Here are six ways that we can use to predict where the S&P will close in 10 years time. And since along the way these predictions will pass through 2023, 2024, and so on, even though not very accurate, we get each individual year’s prediction basically “for free.”

Each of these valuation methods uses similar techniques. Find a dataset that relates to the stock market in a fundamental or technical way. Calculate the 10 year return of the S&P for every year from the beginning of the data series to the final, and generate a scatterplot of your preferred dataset vs the 10 year returns. Draw a regression line. Since your dataset will include current data, you can apply it to the regression and read off the 10 year annualized returns directly. Returns can then be converted to S&P closing values.

I’m going to jump to the conclusion before I even start: We’re hopelessly far above where the S&P should be trading today. Anywhere from 50% to 200%. Will this divergence ever be corrected? History says yes. “This time is different” says no.

Assuming the huge overvaluation is corrected eventually, we have a few examples to see how it’s corrected. It’s not in a straight line – the most likely scenario is we have multiple bear markets until the market becomes cheap enough to entice buyers back in. I’ve used the 70s as an example, three bears in a row, but I could also make a good case that 2000 through 2009 was just one big bear market, with a big rally in the middle.

But allow me some fun of pointing out just how far away from “fair value” the S&P is right now.

Trendlines

Let’s start with a trendline. Everybody uses them, and for good reason. They work. If they didn’t, you’d see S&P closing values literally all over the place, up 3% one year, down 10% the next, up 15% the third, down 2% the fourth; there would be no pattern, no trends, no bull or bear markets. Buy and hold wouldn’t even be a possibility. The S&P is constrained to a channel because it’s driven mostly by economic fundamentals, as opposed to simply following Gaussian distributions.

Resources:

https://www.advisorperspectives.com/dshort/updates/2022/12/05/regression-to-trend-115-above-trend-in-november

https://www.jagcapm.com/insights/the-long-term-trend-is-your-friend/

https://www.macrotrends.net/2324/sp-500-historical-chart-data – the trendline from Advisor Perspectives. The authors update it every month as new data comes out. Note this is inflation adjusted S&P prices, but doesn’t include dividends.

Perspectives Trendline

From the story: “At the beginning of January 2023, it is 115% above trend. The major troughs of the past saw declines in excess of 50% below the trend. If the current S&P 500 were sitting squarely on the regression, it would be at the 1817 level.”
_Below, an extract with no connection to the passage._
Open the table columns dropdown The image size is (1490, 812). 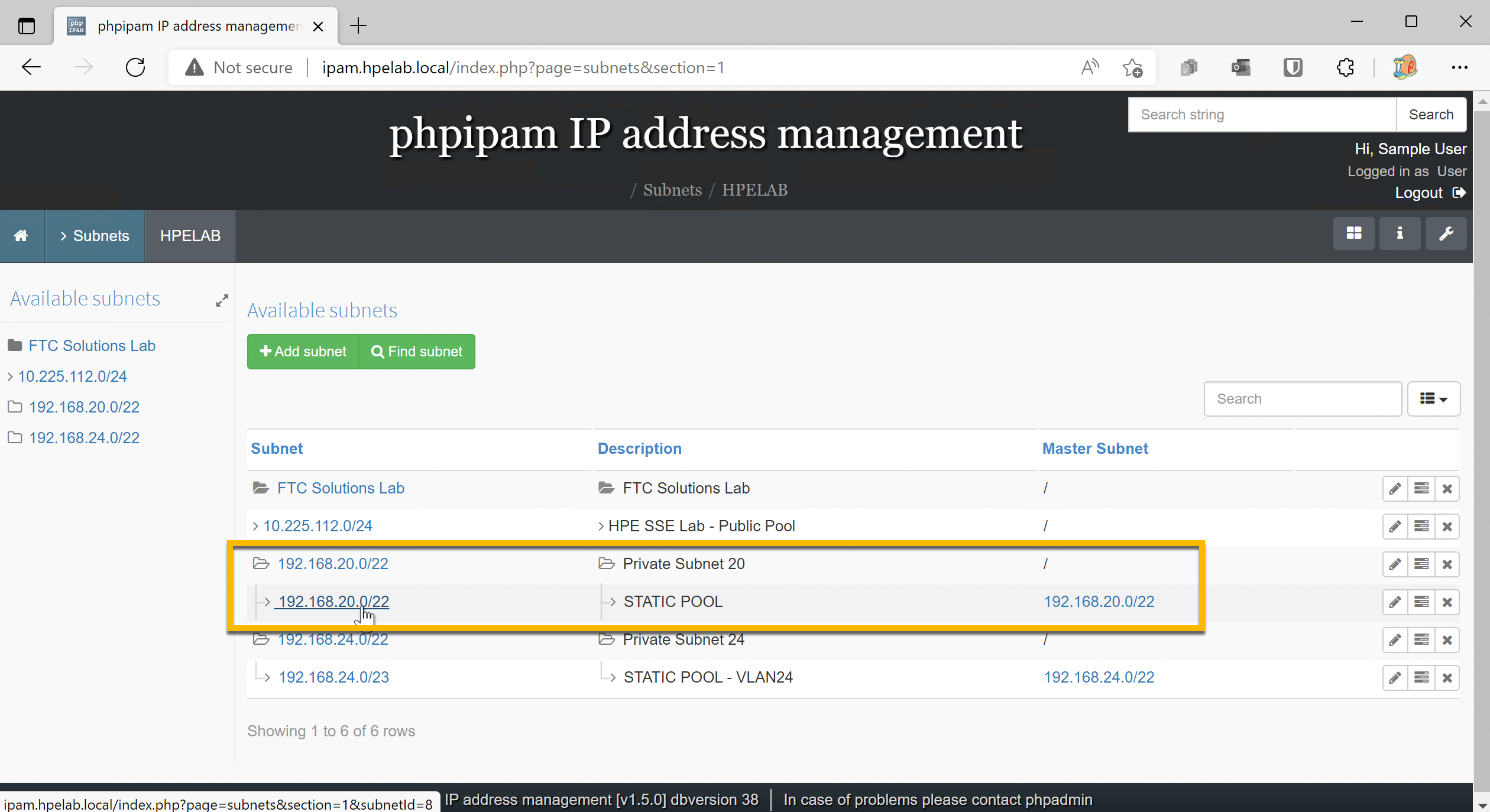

They’re kidding, right? Not even the most bearish of bears dares to dream of an 1817 S&P. Overvaluation worse than in 2000. We’re probably not going to see that 1817 S&P closing price anytime soon, but from the chart we can see that it often returns to the trendline within 10 to 15 years. In 10 years that trendline projects an S&P of about 2200. About half of where it’s trading now. If they’re correct, you’ll lose badly against inflation by holding stocks.
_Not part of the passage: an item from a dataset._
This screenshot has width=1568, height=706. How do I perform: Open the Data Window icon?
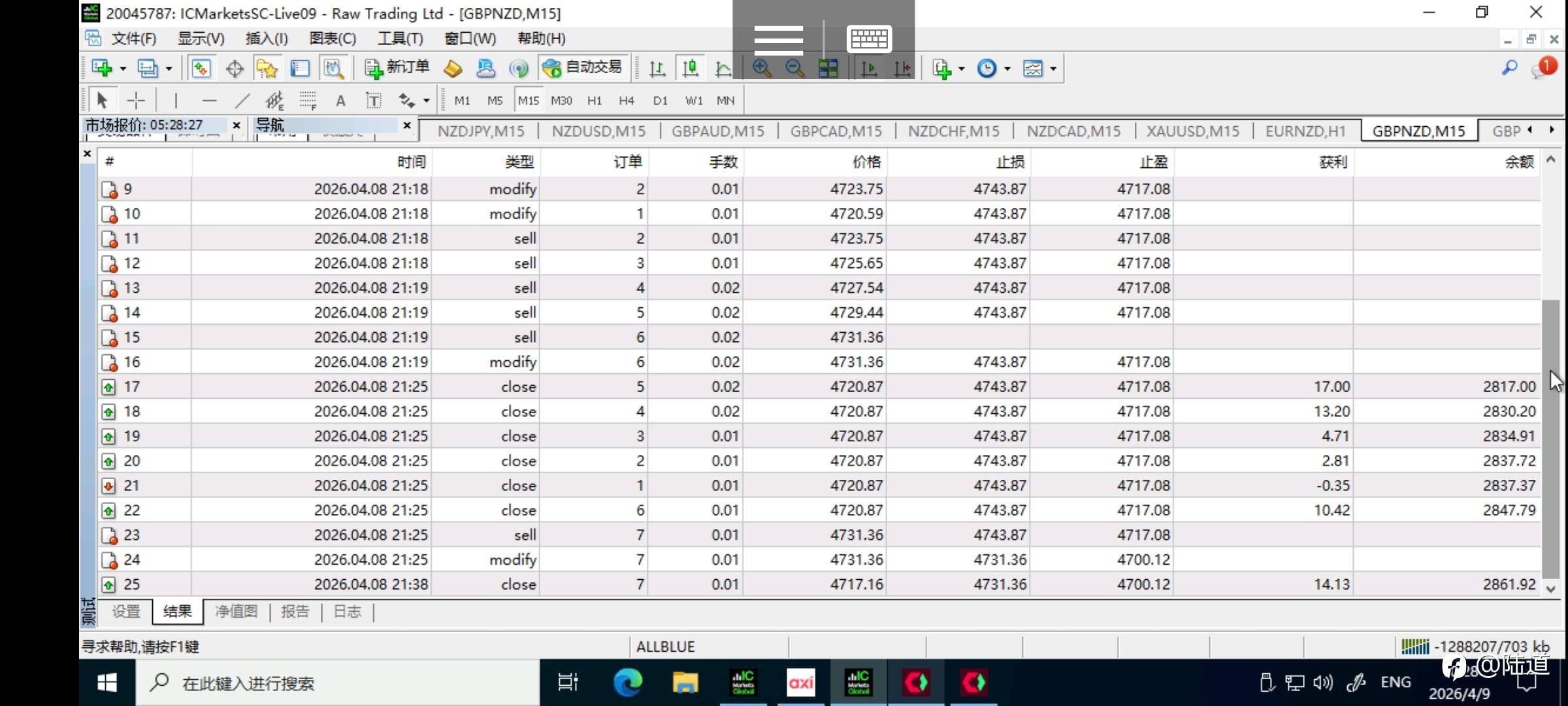tap(235, 68)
But this is only one possible trendline we can draw – there are many others.

A Tale of Two Trendlines

The Worst of Times

OK, an S&P of 1817 is pretty outrageous, but that number is from one specific data set with one specific inflation adjusted trendline. We don’t need to use their trendline, we can draw our own.

As noted above, the data in the chart is inflation adjusted, but I’d prefer to use nominal data (not adjusted for inflation). We’ll use Professor Shiller’s data to plot our own trendline. (The same Shiller that made Irrational Exuberance famous.) Professor Shiller maintains a website that has monthly data back to 1871.

http://www.econ.yale.edu/~shiller/data.htm

Caveats: Shiller doesn’t include dividends in the S&P, and the S&P price is the mid-month average of closing prices for the entire month. We plot the S&P using a log scale on the Y axis, and then use an exponential trendline to find the best fit. Excel handily provides us the equation for the trendline, and also the R^2. We can plug future dates into the trendline equation and Excel will tell us what fair value is for any year in the future.